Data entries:
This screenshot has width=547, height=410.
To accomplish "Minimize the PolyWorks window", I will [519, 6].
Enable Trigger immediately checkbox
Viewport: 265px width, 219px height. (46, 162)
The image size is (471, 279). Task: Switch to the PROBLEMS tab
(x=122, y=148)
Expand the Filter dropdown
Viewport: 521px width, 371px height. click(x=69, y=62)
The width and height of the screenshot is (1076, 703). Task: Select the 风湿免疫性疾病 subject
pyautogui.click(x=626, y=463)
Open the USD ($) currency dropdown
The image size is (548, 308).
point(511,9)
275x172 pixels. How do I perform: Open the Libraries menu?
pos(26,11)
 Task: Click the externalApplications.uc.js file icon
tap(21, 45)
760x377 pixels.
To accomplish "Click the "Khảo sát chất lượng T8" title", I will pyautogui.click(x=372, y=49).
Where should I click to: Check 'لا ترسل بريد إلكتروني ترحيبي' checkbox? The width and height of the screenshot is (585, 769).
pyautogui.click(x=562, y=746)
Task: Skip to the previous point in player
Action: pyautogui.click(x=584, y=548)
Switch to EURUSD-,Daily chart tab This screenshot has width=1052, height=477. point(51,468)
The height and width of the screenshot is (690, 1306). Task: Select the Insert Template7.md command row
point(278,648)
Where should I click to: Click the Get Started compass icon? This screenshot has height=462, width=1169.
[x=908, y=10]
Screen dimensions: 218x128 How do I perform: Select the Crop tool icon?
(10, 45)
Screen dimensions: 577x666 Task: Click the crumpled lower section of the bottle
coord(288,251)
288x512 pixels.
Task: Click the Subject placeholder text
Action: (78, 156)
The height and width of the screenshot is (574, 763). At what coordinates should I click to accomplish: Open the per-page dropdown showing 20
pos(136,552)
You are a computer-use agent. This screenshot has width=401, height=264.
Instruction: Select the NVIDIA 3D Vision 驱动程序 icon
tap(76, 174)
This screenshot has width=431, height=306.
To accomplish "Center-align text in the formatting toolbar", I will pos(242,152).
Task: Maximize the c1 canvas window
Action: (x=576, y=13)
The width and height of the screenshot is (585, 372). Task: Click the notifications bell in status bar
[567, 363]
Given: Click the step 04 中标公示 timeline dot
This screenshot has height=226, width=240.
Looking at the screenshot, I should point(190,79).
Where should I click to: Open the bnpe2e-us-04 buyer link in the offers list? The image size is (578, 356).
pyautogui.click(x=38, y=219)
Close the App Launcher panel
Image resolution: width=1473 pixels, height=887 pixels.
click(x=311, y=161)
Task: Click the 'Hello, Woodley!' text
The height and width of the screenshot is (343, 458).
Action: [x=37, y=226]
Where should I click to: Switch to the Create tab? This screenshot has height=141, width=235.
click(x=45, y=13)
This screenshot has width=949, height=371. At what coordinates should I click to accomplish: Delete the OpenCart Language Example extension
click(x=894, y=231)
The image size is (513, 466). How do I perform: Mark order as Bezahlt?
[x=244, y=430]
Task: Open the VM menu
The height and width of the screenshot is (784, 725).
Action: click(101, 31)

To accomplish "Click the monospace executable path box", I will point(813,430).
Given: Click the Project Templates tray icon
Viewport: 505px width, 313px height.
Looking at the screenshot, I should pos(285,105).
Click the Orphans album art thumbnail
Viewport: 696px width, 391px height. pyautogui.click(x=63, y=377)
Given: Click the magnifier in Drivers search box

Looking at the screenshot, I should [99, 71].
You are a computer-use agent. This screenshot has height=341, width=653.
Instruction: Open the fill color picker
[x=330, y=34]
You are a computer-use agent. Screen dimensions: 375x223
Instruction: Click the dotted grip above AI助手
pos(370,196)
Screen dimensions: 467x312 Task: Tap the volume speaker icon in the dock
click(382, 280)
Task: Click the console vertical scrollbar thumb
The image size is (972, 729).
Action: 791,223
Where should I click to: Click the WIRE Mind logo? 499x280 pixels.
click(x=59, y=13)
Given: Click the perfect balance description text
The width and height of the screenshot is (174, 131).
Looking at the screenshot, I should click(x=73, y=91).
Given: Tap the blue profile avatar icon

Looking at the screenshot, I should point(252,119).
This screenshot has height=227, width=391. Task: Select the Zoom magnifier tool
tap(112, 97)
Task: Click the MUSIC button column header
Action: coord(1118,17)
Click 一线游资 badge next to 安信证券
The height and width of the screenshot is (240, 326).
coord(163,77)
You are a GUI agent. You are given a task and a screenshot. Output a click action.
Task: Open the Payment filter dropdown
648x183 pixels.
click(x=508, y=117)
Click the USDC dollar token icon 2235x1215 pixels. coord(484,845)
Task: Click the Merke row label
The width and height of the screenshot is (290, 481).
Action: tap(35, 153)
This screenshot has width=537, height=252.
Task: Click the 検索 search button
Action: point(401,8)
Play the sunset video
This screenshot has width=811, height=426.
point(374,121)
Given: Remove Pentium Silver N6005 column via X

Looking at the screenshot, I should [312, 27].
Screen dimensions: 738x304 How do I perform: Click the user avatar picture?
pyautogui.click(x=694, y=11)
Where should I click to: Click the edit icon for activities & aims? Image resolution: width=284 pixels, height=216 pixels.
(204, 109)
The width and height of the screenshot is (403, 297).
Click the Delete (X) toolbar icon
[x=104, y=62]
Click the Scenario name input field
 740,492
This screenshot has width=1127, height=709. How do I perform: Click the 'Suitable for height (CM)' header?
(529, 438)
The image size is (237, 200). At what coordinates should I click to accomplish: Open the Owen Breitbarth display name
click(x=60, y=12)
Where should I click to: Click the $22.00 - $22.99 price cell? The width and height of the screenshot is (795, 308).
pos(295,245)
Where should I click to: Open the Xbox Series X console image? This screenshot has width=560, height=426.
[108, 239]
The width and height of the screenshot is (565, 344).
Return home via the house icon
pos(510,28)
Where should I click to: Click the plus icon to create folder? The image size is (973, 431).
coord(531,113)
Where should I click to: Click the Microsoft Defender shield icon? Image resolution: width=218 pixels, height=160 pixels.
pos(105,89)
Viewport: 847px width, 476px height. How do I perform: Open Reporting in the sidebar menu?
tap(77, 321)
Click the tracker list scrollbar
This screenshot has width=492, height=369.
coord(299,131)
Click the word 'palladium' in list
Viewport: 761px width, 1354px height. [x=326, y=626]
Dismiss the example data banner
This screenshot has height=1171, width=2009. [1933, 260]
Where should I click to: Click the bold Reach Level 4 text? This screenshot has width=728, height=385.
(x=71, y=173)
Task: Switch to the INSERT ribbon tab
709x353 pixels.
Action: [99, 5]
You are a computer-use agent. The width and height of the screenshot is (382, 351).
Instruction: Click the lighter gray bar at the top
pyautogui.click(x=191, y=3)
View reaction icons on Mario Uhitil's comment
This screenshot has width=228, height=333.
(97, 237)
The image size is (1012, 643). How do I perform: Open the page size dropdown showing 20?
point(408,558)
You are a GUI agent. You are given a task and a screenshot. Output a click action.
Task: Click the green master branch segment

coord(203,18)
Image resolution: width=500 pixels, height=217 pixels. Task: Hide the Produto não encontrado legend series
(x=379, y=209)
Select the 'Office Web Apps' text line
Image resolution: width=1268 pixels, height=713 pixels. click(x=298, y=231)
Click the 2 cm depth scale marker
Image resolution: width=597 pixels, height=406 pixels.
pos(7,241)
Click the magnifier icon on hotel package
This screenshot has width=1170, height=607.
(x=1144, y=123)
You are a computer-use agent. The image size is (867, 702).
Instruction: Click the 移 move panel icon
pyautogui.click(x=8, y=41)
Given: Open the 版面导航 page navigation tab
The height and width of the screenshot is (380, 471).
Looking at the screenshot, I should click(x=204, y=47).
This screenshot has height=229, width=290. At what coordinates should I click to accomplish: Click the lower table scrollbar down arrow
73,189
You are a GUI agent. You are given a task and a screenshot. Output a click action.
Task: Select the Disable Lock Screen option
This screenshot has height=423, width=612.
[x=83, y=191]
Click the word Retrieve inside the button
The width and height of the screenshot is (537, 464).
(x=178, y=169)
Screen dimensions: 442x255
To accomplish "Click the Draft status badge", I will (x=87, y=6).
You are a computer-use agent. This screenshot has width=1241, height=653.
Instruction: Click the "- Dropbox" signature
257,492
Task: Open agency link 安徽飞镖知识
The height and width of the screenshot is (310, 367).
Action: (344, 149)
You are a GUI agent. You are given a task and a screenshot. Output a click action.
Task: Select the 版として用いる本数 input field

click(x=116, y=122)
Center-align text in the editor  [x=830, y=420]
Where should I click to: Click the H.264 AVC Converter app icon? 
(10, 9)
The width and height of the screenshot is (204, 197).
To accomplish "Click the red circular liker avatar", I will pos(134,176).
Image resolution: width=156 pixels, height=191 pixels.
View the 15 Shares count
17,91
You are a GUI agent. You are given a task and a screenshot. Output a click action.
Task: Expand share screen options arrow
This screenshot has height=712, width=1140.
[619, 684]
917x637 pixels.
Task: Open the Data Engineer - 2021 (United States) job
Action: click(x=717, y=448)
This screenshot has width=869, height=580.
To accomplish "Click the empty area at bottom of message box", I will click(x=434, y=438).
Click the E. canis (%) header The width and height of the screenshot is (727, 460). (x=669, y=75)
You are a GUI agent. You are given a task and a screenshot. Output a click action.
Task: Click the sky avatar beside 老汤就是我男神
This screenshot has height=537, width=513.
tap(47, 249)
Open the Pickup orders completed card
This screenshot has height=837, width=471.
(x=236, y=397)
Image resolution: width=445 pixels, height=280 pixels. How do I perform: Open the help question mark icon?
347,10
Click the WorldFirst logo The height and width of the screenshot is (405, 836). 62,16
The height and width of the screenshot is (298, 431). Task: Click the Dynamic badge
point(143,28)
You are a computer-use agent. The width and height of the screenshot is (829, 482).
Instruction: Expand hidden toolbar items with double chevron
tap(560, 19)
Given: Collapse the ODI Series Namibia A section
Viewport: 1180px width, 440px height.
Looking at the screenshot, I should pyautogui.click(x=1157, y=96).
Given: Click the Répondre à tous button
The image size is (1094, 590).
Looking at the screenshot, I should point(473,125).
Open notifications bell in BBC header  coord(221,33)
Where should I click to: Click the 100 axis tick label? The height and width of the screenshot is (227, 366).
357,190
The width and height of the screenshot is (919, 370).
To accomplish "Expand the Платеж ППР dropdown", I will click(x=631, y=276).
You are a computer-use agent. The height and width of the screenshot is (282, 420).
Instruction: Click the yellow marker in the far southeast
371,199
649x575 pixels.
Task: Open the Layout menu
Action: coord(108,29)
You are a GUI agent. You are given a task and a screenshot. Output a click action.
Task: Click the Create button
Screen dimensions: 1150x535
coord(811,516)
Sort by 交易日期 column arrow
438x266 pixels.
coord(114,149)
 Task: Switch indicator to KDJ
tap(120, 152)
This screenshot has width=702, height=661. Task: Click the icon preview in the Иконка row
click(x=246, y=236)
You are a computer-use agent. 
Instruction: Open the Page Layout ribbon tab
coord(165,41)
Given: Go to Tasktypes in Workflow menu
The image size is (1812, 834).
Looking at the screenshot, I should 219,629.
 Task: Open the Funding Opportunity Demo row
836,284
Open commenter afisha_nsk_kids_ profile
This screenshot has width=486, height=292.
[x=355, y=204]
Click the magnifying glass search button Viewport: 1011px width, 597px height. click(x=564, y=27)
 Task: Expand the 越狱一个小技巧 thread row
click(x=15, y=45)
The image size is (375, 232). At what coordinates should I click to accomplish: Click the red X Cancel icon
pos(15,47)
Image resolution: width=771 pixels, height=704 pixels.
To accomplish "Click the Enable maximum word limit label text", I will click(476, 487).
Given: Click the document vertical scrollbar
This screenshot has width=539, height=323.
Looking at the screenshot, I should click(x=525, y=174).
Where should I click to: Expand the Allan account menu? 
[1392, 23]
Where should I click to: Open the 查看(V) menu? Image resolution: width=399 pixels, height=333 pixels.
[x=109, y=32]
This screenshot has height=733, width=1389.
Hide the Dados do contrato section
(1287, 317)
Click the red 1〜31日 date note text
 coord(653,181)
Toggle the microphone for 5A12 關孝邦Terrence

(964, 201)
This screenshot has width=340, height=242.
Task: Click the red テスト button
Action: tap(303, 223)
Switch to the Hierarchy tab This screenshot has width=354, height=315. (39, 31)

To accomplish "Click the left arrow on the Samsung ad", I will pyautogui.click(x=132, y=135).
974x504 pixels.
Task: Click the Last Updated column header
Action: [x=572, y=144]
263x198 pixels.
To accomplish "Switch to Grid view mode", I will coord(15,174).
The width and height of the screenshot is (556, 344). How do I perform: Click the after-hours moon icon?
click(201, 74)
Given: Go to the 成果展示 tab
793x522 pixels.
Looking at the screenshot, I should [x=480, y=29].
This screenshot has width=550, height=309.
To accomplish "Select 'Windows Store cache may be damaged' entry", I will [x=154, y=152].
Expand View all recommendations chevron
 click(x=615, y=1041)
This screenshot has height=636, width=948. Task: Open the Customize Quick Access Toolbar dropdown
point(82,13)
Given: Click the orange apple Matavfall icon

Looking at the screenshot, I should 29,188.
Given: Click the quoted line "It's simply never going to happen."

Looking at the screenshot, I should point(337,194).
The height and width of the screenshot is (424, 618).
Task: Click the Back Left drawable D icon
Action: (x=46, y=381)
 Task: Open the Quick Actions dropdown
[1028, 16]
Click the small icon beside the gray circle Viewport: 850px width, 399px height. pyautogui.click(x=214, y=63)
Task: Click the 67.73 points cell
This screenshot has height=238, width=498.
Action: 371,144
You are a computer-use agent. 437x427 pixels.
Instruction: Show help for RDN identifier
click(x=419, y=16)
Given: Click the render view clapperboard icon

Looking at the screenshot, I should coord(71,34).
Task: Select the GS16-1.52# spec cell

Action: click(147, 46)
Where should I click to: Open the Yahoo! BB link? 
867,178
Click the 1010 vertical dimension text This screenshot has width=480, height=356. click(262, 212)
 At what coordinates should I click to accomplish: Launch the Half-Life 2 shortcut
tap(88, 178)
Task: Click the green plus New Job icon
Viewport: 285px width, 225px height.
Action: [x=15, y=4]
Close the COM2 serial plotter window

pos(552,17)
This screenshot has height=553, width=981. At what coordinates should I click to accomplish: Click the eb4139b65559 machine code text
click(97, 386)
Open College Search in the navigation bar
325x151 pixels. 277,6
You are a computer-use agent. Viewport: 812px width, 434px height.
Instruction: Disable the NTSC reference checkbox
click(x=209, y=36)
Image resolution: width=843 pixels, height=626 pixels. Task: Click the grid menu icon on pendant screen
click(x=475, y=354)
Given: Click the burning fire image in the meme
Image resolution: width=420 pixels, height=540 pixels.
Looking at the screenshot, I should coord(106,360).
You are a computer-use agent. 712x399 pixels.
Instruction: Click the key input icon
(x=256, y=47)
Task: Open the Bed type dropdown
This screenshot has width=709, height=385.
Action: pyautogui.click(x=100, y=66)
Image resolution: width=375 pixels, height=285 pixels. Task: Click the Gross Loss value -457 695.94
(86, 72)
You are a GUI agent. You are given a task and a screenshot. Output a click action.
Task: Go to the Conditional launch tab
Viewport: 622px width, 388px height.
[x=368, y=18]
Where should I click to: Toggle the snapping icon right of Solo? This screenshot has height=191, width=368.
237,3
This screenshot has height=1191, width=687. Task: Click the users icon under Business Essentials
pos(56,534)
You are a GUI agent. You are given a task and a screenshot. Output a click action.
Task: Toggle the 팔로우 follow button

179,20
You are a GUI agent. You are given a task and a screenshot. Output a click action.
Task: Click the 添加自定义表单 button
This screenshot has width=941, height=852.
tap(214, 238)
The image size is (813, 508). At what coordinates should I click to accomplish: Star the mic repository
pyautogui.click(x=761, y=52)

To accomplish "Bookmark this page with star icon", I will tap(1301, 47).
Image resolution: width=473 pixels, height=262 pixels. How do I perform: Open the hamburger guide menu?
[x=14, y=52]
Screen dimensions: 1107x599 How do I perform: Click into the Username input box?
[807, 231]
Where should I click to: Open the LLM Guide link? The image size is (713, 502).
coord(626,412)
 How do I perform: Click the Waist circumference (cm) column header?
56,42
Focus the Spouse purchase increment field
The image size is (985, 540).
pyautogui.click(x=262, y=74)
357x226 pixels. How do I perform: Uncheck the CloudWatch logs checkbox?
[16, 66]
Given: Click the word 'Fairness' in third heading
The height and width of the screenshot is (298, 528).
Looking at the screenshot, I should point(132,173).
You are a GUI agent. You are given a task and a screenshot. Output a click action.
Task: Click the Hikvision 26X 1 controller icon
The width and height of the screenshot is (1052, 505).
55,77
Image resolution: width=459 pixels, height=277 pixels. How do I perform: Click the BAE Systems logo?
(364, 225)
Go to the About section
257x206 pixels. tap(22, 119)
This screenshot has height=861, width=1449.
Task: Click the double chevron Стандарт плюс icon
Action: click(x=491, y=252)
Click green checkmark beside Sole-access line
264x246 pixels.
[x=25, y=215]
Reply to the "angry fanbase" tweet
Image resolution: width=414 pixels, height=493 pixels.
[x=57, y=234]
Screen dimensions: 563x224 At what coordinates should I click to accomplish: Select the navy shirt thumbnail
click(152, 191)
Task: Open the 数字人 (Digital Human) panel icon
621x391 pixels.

*Aim of the exercise*.
Would you please give the number of lines in the data above that contain the string "computer"? Reply with that number only.

*Exercise output*.
12